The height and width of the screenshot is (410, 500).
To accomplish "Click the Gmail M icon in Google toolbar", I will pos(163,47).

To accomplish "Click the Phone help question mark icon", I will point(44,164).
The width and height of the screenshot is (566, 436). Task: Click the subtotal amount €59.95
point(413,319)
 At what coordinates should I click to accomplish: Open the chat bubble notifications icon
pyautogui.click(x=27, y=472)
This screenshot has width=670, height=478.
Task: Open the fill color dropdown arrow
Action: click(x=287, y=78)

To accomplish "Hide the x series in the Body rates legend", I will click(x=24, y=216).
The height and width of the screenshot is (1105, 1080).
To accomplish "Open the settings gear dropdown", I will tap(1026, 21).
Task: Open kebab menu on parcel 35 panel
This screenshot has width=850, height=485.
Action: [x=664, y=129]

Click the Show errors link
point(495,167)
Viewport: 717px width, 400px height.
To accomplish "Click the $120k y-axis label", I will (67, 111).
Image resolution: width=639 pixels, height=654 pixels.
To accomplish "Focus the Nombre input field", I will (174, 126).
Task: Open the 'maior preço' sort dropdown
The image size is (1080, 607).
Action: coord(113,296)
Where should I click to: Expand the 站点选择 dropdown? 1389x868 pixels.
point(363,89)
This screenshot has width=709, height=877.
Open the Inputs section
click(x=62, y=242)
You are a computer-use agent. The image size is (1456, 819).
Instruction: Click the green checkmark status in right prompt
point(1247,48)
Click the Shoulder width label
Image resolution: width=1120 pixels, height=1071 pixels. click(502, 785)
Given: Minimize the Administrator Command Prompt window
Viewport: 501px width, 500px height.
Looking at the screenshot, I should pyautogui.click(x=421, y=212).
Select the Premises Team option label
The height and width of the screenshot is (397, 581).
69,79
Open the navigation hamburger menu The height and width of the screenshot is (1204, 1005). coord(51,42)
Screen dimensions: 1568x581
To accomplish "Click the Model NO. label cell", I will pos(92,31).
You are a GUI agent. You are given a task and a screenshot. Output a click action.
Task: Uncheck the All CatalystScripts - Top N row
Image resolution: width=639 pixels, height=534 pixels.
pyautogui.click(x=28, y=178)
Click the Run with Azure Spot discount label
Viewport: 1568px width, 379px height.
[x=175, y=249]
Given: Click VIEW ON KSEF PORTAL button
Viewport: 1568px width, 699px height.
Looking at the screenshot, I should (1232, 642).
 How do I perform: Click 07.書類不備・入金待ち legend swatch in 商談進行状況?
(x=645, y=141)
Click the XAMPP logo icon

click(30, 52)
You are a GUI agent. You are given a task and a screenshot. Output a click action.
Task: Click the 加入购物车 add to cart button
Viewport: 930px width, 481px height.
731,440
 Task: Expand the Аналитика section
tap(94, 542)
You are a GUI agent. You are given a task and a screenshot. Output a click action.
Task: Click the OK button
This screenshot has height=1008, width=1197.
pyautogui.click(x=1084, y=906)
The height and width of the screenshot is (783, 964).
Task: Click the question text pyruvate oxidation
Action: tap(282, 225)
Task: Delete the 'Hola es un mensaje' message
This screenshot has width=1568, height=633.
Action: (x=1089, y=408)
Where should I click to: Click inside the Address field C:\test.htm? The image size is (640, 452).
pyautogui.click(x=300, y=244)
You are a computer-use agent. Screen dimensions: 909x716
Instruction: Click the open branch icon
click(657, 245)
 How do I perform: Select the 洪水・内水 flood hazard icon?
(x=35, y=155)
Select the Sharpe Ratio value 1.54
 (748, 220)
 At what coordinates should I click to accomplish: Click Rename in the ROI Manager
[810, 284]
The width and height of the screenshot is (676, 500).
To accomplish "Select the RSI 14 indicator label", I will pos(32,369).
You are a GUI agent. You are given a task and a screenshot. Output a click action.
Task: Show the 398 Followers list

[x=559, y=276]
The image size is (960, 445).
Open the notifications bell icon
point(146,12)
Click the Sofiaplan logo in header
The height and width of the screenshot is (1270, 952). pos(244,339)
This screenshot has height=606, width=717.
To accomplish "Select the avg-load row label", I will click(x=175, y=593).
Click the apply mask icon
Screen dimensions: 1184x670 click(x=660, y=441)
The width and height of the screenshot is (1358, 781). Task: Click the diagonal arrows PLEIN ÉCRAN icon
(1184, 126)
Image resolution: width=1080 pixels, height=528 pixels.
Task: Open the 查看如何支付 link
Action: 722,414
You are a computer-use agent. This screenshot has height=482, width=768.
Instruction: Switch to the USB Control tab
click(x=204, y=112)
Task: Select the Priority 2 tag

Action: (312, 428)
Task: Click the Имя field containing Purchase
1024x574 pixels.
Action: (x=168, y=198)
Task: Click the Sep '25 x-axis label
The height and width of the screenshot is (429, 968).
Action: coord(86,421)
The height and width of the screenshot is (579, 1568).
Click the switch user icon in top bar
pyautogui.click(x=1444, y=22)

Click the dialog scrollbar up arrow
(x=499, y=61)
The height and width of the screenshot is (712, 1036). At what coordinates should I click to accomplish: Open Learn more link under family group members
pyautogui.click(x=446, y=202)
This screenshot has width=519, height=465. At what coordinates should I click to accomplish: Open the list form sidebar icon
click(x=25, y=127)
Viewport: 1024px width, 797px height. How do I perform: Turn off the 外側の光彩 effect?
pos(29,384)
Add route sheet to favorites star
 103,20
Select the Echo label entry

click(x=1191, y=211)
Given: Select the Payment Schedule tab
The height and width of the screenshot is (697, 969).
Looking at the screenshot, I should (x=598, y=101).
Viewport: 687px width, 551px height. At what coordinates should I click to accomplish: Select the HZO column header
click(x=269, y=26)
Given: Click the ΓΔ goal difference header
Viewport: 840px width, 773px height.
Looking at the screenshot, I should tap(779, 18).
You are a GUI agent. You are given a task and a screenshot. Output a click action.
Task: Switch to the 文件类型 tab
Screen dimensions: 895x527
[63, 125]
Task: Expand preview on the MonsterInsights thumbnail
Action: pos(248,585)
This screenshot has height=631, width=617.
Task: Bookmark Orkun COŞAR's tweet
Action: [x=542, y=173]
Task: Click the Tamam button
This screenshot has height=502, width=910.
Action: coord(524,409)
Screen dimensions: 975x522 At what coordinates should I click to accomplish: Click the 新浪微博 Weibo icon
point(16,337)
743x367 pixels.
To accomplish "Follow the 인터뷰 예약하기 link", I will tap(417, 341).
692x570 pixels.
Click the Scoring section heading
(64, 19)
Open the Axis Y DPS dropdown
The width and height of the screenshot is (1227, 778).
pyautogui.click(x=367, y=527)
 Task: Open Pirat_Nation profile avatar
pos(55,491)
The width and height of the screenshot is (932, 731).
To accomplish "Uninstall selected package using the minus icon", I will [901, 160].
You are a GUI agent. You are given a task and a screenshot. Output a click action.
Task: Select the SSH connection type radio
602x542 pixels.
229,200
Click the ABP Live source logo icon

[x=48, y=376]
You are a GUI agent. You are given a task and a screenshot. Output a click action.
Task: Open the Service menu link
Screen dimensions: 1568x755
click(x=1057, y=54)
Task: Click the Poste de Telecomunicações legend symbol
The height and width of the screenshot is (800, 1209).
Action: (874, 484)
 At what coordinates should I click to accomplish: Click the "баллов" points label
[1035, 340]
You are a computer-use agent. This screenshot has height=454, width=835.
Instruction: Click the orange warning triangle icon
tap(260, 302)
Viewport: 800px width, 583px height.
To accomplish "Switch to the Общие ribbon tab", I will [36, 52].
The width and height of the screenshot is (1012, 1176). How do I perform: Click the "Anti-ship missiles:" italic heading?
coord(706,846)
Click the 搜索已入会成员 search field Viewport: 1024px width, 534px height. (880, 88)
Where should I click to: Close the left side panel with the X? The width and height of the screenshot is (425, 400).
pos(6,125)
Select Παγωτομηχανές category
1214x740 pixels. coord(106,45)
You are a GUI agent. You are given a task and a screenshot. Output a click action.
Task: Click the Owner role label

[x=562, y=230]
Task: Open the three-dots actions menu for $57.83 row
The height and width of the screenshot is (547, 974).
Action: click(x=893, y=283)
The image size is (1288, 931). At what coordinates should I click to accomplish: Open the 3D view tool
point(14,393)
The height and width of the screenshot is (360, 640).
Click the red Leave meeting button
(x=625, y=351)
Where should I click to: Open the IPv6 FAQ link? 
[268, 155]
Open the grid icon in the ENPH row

____

▶ [What the task requires]:
Only one thing belongs in the reply: the exact lines of the listing above, from the one with "The image size is (1288, 931)." through its last line.

▶ [Solved exercise]:
The image size is (1288, 931). At what coordinates should I click to accomplish: Open the 3D view tool
point(14,393)
The height and width of the screenshot is (360, 640).
Click the red Leave meeting button
(x=625, y=351)
Where should I click to: Open the IPv6 FAQ link? 
[268, 155]
Open the grid icon in the ENPH row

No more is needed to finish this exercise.